* Your objective
Continue the R tutorial below on reshaping a table and checking it for missing values, starting from the point where it stops.

* Given text
——

Since the ‘Year’ variable is of character data type, it is converted into an integer using the as.integer() function.
#wide to long format - tidying data
dataset_join <- dataset_join %>% gather(key = "year", value= "percentage", 3:6 )
#converting data type of 'year' variable from chr to int
dataset_join$year <- as.integer(dataset_join$year)
head(dataset_join)
NA
Scan I
With the tidied dataset in long format, it is now checked for missing values in all variables. colSums() gives the total number of values missing in each variable.
#checking NA values for all variables
colSums(is.na(dataset_join))

——

* Given material
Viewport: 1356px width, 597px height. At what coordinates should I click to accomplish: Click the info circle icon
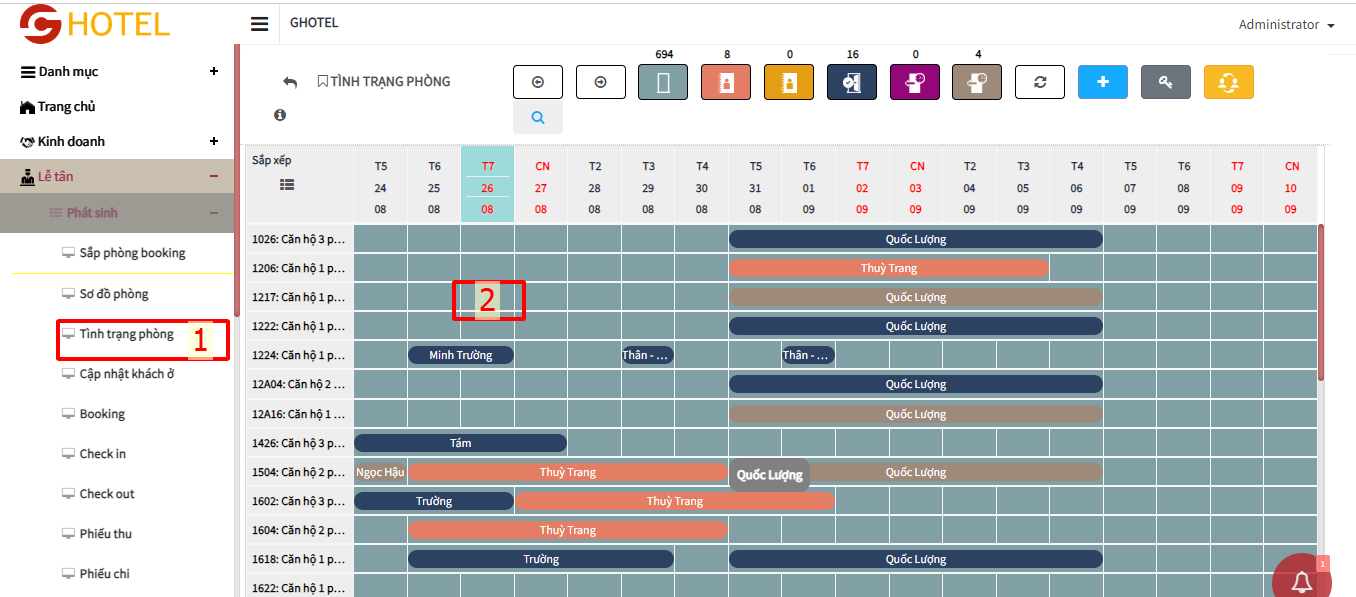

——

* The result
Country_Name Country_Code Income_group year percentage
20 20 204 0 574
From above, it can be seen that there are 20 observartions with missing ‘Country_Name’ and ‘Country_Code’. Since the data relevent to our analysis becomes invalid without the ‘Country_Name’ or ‘Country_Code’, it needs to be excluded. But before proceeding, to make sure excluding these missing values do not create an impact on the dataset, the % of missing values is calculated for ‘Country_Name’ and ‘Country_Code’ variables. The total number of values in each of the variables can be obtained with length() function as:
#finding length to calculate the % of missing values in country
length(dataset_join$Country_Name)
[1] 1072
length(dataset_join$Country_Code)
[1] 1072
% of missing values = (No. of missing values / Total number of values) * 100 = (20/1072) * 100 = 1.86%
Since the percentage of missing values in country name and code is less than 5%, we can now omit the observations with missing values.
dataset_join <- dataset_join[-which(is.na(dataset_join$Country_Name)),]
colSums(is.na(dataset_join))
Country_Name Country_Code Income_group year percentage
0 0 184 0 554
From above, it can be seen that the number of missing values is now 0 for the variables ‘Country_Name’ and ‘Country_Code’.
The variable ‘Income_group’ has 184 missing values and is a categorical variable. ‘getmode’ is a custom function to find the most common categorical value to be replaced in place of missing values.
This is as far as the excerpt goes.